Coarse-Fine View Attention Alignment-Based GAN for CT Reconstruction from Biplanar X-Rays
Zhi Qiao, Hanqiang Ouyang, Dongheng Chu, Huishu Yuan, Xiantong Zhen, Pei Dong, Zhen Qian
TL;DR
This work tackles 3D CT reconstruction from biplanar X-rays to aid surgical planning by exploiting complementary information from orthogonal views. The authors propose CVAA-GAN, a generative framework that uses a two-branch encoder with a CVAA (coarse-fine view attention alignment) module in the decoder to fuse view-specific features, augmented by a fine-distillation path and a Patch-3D discriminator. The training combines an adversarial loss under a least-squares GAN objective and a projection-based reconstruction loss on three orthogonal planes to enforce global shape consistency. On a lumbar vertebra DRR-based dataset, CVAA-GAN outperforms PSR, 3DCNN, and X2CT-GAN across multiple metrics (e.g., MAE, MSE, Cosine Similarity, PSNR, SSIM), demonstrating improved preservation of anatomy and sharper boundaries with potential clinical impact for intraoperative imaging when CT is unavailable.
Abstract
For surgical planning and intra-operation imaging, CT reconstruction using X-ray images can potentially be an important alternative when CT imaging is not available or not feasible.
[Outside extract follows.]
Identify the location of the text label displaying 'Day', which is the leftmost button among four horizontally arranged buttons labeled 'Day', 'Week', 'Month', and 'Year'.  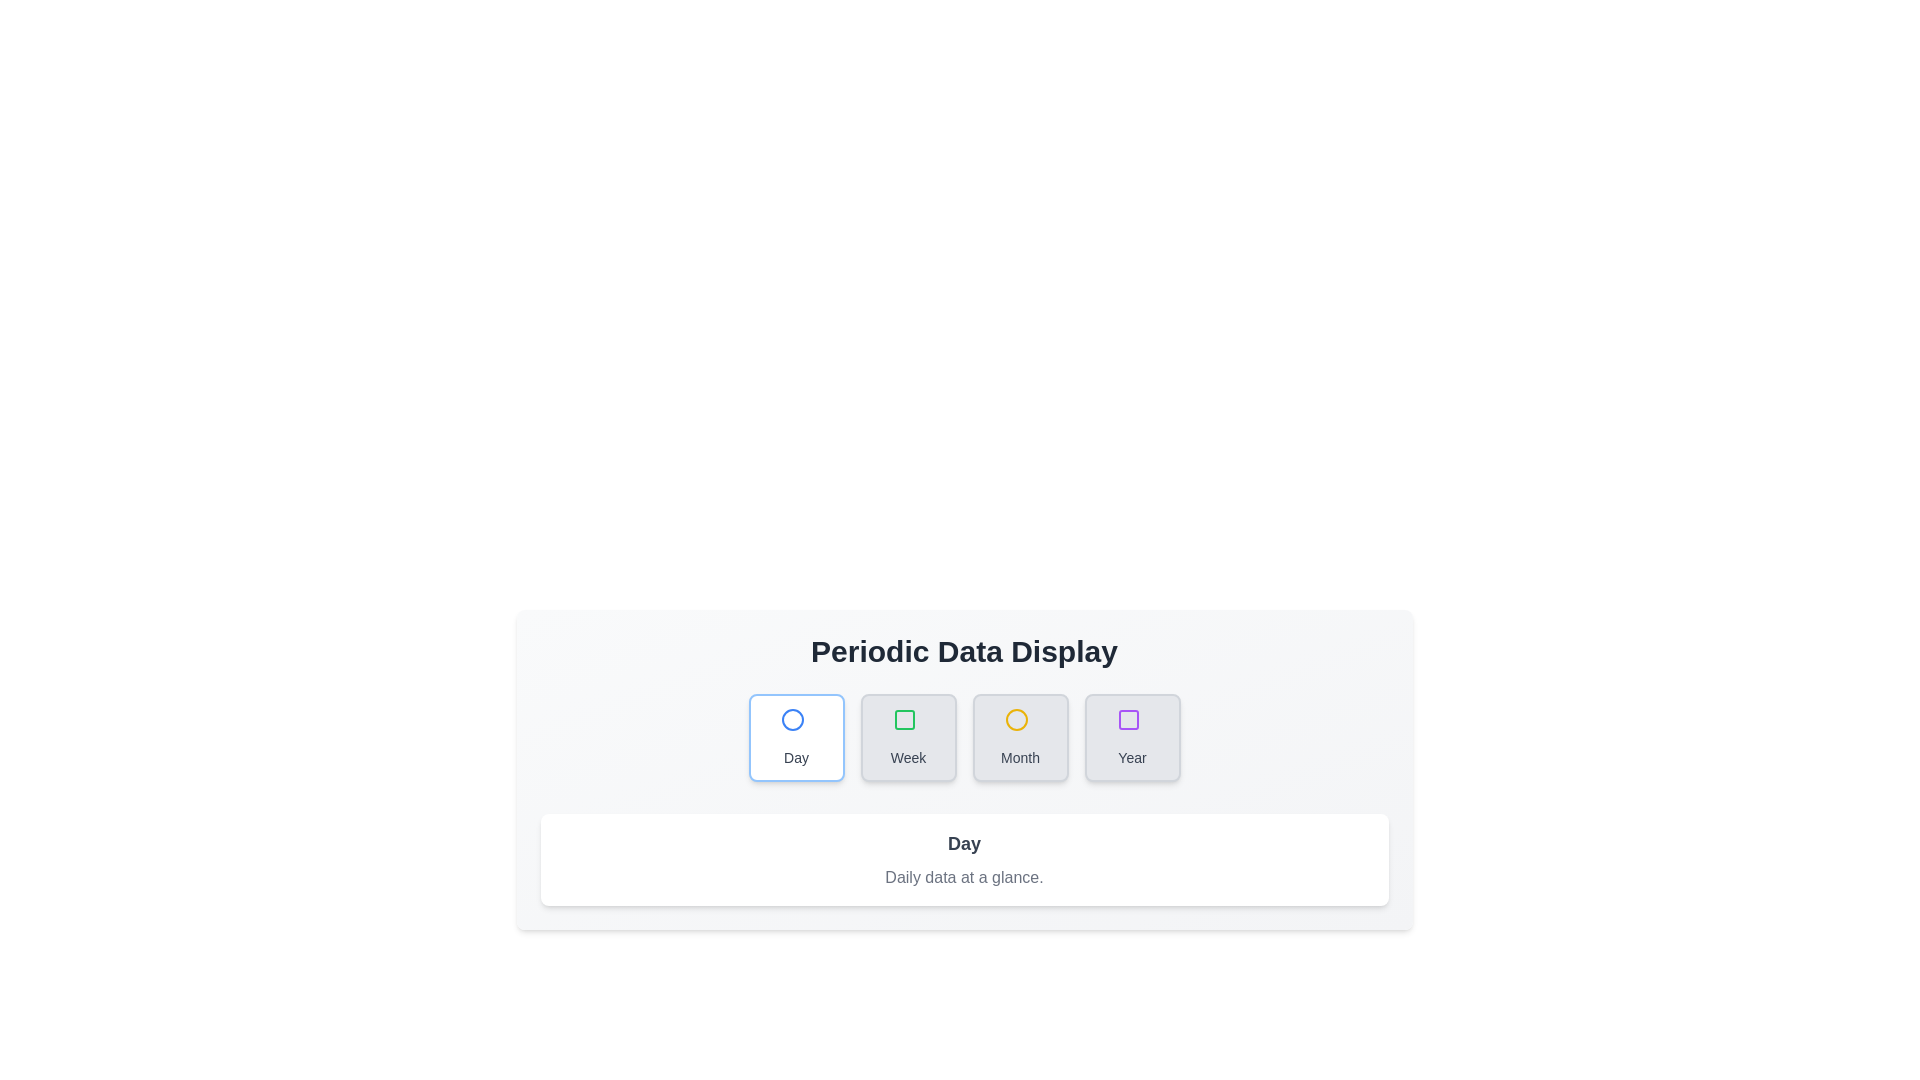
(795, 758).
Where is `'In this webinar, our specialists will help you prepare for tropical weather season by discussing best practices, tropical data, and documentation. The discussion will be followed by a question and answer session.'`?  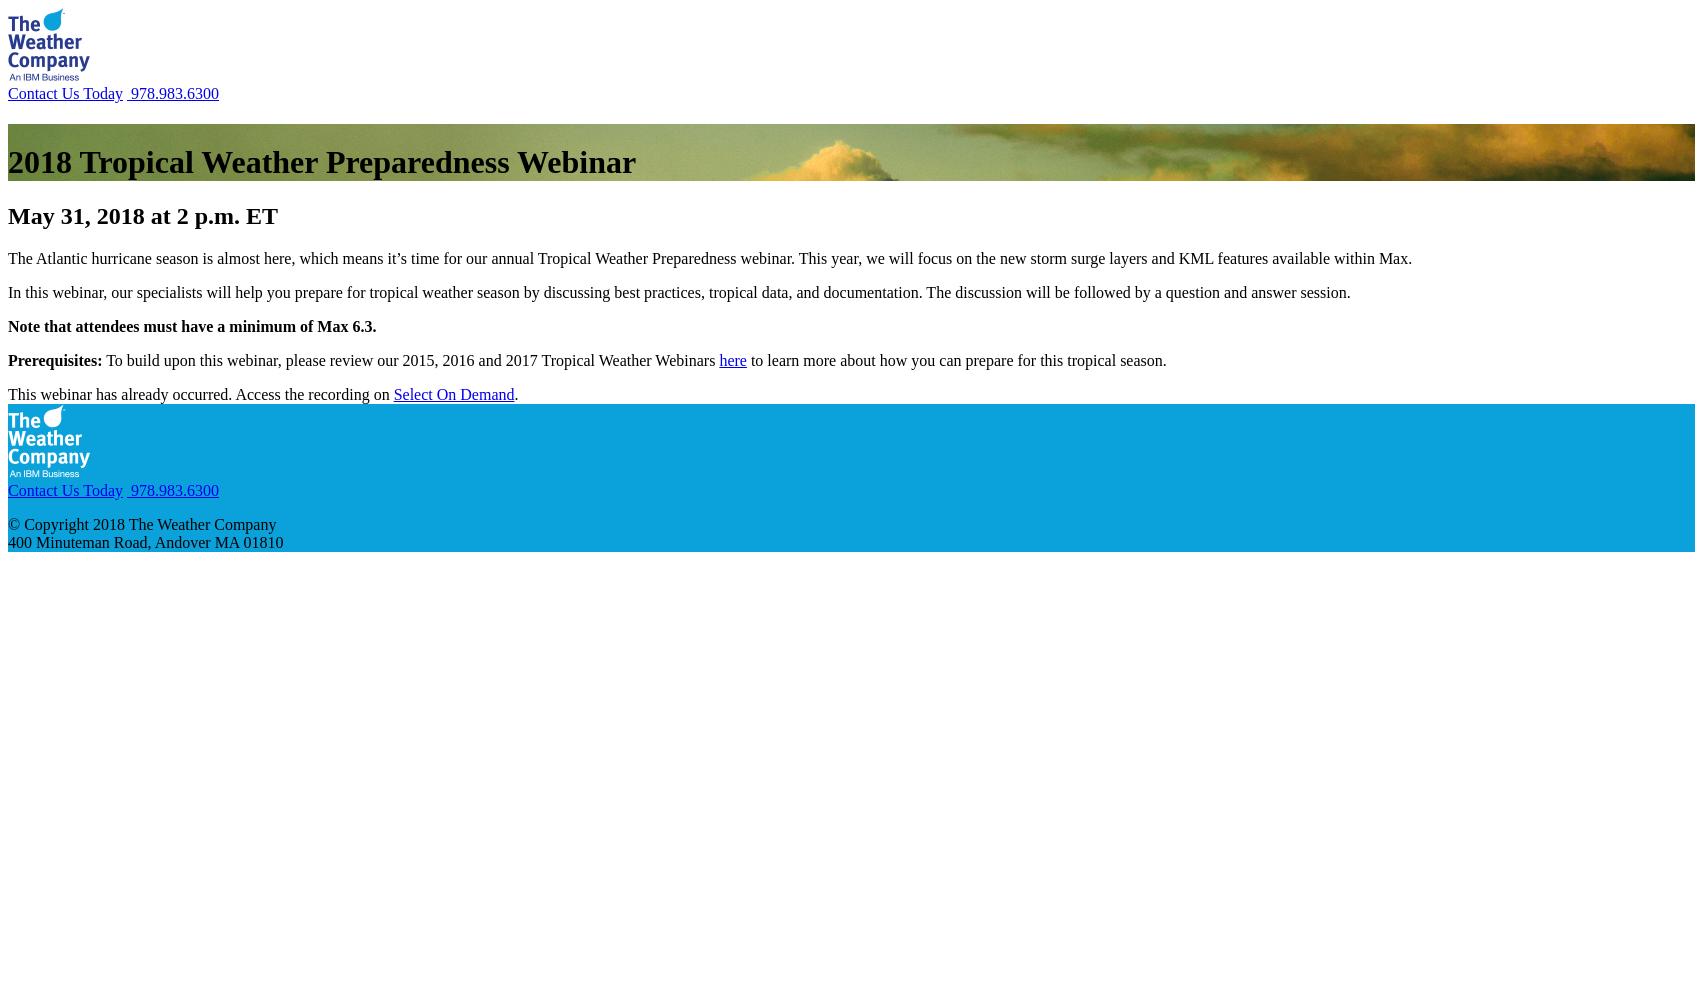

In this paper, we aim to use biplanar X-rays to reconstruct a 3D CT image, because biplanar X-rays convey richer information than single-view X-rays and are more commonly used by surgeons. Different from previous studies in which the two X-ray views were treated indifferently when fusing the cross-view data, we propose a novel attention-informed coarse-to-fine cross-view fusion method to combine the features extracted from the orthogonal biplanar views. This method consists of a view attention alignment sub-module and a fine-distillation sub-module that are designed to work together to highlight the unique or complementary information from each of the views. Experiments have demonstrated the superiority of our proposed method over the SOTA methods.